GRAND PRIZE WINNER
When a cat is dropped, it always lands on its feet, and when toast is
dropped, it always lands with the buttered side facing down. I propose to
strap buttered toast to the back of a cat; the two will hover, spinning inches
above the ground. With a giant buttered cat array, a high-speed monorail could
easily link New York with Chicago.
- If an infinite number of rednecks riding in an infinite number of pickup
trucks fire an infinite number of shotgun rounds at an infinite number of
highway signs, they will eventually produce all the world's great literary
works in Braille.
- Why Yawning Is Contagious: You yawn to equalize the pressure on your
eardrums.
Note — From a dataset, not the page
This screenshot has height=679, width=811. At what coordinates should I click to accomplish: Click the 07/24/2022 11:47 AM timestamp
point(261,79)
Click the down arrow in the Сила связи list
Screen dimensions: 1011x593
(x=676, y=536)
This pressure change outside your eardrums unbalances other people's
ear pressures, so they must yawn to even it out.
- Communist China is technologically underdeveloped because they have no
alphabet and therefore cannot use acronyms to communicate ideas at a faster
- The earth may spin faster on its axis due to deforestation. Just as a figure
skater's rate of spin increases when the arms are brought in close to the body,
the cutting of tall trees may cause our planet to spin dangerously fast.
- Birds take off at sunrise. On the opposite side of the world, they are
landing at sunset. This causes the earth to spin on its axis.
- The reason hot-rod owners raise the backs of their cars is that it's easier
to go faster when you're always going downhill. Besides, they get better gas
mileage that way.
- The quantity of consonants in the English language is constant. If omitted
in one place, they turn up in another. When a Bostonian "pahks" his "cah,"
the lost r's migrate southwest, causing a Texan to "warsh" his car and invest
in "erl wells."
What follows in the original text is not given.